Depuis plus d’une semaine, les travailleurs de Bpost prennent part à des actions de grève. Pour Fabien Procureur, permanent syndical à la CGSP, le mouvement est loin de s’essouffler.
« La semaine passée, les grèves tournantes et le blocage complet de la région se sont opérés par les travailleurs », explique-t-il.
Mais malgré cette mobilisation, « aucune nouvelle positive » n’est venue de l’entreprise. Résultat : une nouvelle semaine d’actions est engagée.
Contrairement à certaines interprétations, le conflit ne se limite pas à une simple question d’horaires.
« On entend que c’est une histoire d’horaire, mais c’est marginal par rapport au reste du dossier », insiste le syndicaliste.
Des négociations sont toutefois prévues. Une première réunion est fixée au 13, suivie de quatre autres rencontres.
« Ça peut être des réunions au finish comme des réunions d’une demi-journée », précise Fabien Procureur.
Et ces positions pourraient se durcir. La mobilisation semble en effet s’élargir.

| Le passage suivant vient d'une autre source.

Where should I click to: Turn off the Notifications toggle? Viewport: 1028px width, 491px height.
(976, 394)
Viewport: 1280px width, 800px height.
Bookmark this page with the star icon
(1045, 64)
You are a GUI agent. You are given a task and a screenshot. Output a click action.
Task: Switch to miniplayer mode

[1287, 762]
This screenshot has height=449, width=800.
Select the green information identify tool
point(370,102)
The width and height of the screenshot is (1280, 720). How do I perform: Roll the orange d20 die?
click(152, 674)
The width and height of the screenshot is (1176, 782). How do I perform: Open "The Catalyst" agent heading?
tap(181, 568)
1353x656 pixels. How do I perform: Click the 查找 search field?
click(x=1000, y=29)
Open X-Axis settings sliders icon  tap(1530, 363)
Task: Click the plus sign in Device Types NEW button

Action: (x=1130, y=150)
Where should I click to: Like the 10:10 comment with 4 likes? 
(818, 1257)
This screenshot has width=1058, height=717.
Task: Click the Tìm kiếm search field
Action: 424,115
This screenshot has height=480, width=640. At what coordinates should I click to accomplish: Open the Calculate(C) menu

« Les gens qui n’avaient pas encore compris qu’ils étaient impactés le sont aujourd’hui », observe-t-il.
Une prise de conscience qui se traduit par une participation accrue aux actions de grève.
Reste toutefois une partie du personnel plus sceptique.
« Il y a toujours des gens persuadés que ça ne sert plus à rien de se battre », reconnaît le permanent syndical. « Mais c’est la démocratie : ils peuvent aussi choisir de travailler. »
Dans un climat social tendu, les prochains jours s’annoncent donc décisifs pour l’avenir du mouvement et pour les conditions de travail au sein de Bpost.